Stop-a-Flat Puncture Proof Tubes are made from Ethylene Vinyl Acetate (EVA), an elastic material created using closed cell, high-pressure injection mold construction that leaves behind one continuous loop sized the same as inner tubes. Consequently, there are nine sizes available between 12” and 26”, which range in price between $18 and $35 a piece.
Available in 27.5 and 29” versions, the CushCore MTB-only tire suspension system ($75 – $150) uses a single foam insert that sits next to the rim and acts as a damper, leaving a ‘tunable’ air pocket above that effectively works like a spring.
Finally, Huck Norris Inserts ($70) are constructed from a thinner band of closed cell plastic foam that ‘floats’ between the widest parts of the tire. When used in combination with air and sealant, this is said to protect it and the rim against ground or obstacle impacts.
26”, 27.5, and 29” sizes are available and weigh between 75g and 130 g, each. Here’s a high-level overview:
|Product||Price||Weight||Sizes||Adjustable Simulated Pressure?||Professional Installation Recommended?|
|Air Fōm||TBD||240 – 280 g||700 x 35c – 42c, 27.5 x 2.35 – 2.5, 29 x 2.35 – 3.0||Y||Y|
|Air-Liner||$62 – $93||160 – 220 g||1.9” – 4” widths, all sizes||N (uses some real air pressure)||N|
|Stop-a-Flat||$18 – $35||N/A||12” – 26”||N||N|
|CushCore||$75 – $150||250 – 260 g||26”, 27.5”, and 29” tires 2.1” – 2.6″ wide||N (uses some real air pressure)||N|
|Huck Norris||$70||75 -130 g||27.5, 29”; 21 – 35 mm internal rim width||N (uses some real air pressure)||N|
With these details in mind, in our email conversation, Founder Mark Peterman emphasized:
“We are not in competition with Air Liners, FTD, Huck Norris, etc. Those products are only for high performance MTB applications. Air Fom is for the rest of cycling world; urban, E share, share, cargo, commuting, trekking, e trekking, e MTB that want to completely eliminate flat tires but still have a very good ride quality.”
Rolling to a Conclusion About the Air Fōm Bike Tire Flat Prevention System
The bottom line is that Air Fōm is the only completely airless insert for bike tires, although at between 240 g and 280 g per tire, it’s also one of the heaviest.

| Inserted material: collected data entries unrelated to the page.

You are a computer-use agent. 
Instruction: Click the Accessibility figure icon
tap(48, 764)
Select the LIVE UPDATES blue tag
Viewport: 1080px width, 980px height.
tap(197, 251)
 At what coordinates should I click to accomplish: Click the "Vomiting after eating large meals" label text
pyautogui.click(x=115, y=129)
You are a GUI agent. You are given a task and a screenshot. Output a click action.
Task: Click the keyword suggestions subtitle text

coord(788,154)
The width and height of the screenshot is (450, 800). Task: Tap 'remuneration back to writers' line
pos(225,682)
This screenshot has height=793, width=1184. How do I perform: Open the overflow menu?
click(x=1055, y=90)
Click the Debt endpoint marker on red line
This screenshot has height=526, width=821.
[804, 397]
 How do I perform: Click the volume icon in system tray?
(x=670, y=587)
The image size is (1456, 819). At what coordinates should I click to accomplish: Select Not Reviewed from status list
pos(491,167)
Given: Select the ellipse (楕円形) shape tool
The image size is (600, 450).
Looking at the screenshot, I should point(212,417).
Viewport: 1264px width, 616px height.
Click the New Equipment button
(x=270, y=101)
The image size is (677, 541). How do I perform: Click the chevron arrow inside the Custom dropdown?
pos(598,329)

However, the company clarified that their system is designed for non-performance applications, so this might not be a meaningful factor among their target riders. But, because it completely removes air from the equation, Air Fōm is also the only option that will offer simulated pressure upon its expected January 2019 release date, and—purportedly—help you leave the pump at home next time you venture out on a ride.
We’d like to thank Mark Peterman for his time and input, and we can’t wait to see what comes next from the company. We’ll be sure to update this article as soon as we know more.